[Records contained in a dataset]
───

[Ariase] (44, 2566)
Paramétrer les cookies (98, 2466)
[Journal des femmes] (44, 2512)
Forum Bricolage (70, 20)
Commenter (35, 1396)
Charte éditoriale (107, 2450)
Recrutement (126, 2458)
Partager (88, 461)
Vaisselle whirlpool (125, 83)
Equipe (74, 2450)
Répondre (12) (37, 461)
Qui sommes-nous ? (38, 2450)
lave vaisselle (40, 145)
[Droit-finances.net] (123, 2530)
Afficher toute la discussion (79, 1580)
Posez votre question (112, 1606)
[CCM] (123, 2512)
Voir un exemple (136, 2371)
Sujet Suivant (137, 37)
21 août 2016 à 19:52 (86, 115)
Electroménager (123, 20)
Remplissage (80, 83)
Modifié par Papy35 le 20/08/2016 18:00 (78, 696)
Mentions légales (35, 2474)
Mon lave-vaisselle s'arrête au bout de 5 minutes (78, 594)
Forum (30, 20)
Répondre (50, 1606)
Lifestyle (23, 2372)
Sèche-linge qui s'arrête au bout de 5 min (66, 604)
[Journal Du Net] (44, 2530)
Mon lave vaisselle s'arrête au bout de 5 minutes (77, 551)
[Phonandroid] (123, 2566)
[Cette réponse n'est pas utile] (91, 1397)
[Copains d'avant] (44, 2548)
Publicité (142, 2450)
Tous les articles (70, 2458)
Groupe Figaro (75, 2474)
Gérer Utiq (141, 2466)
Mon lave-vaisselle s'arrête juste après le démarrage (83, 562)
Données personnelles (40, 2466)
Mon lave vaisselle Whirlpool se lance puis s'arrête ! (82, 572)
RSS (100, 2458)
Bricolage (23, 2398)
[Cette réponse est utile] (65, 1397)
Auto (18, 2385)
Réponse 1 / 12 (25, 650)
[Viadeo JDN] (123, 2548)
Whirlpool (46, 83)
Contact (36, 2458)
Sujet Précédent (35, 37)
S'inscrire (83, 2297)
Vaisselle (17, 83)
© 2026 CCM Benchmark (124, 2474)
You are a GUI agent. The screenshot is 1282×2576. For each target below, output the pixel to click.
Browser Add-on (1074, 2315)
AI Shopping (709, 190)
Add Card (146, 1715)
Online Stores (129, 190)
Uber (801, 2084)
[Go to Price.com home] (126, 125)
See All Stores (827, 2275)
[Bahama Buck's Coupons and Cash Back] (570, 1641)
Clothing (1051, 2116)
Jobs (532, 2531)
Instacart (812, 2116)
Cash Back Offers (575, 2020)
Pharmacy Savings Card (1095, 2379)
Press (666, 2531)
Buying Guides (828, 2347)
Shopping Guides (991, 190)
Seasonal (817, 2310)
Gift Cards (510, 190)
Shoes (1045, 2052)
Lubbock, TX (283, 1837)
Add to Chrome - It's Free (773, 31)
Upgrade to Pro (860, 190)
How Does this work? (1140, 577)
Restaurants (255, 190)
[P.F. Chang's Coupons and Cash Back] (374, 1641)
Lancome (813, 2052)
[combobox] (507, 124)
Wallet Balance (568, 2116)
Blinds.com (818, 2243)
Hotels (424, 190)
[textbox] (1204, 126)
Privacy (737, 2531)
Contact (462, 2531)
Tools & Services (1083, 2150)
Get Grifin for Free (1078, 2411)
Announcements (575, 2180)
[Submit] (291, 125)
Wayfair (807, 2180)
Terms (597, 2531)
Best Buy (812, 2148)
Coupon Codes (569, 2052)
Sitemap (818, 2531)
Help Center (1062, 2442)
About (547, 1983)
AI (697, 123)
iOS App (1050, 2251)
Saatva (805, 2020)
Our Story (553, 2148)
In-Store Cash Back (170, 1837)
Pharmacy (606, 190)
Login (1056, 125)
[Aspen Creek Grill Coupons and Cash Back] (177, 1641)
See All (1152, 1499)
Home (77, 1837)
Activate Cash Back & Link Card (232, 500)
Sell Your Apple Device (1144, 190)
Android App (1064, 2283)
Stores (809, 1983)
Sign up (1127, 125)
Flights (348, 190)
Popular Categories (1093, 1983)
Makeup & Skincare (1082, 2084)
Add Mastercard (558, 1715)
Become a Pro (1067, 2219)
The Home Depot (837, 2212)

───

→ **Activity**
Find each line of the data above that holds the word "Stores", then copy it.

→ **Exercise solution**
Online Stores (129, 190)
See All Stores (827, 2275)
Stores (809, 1983)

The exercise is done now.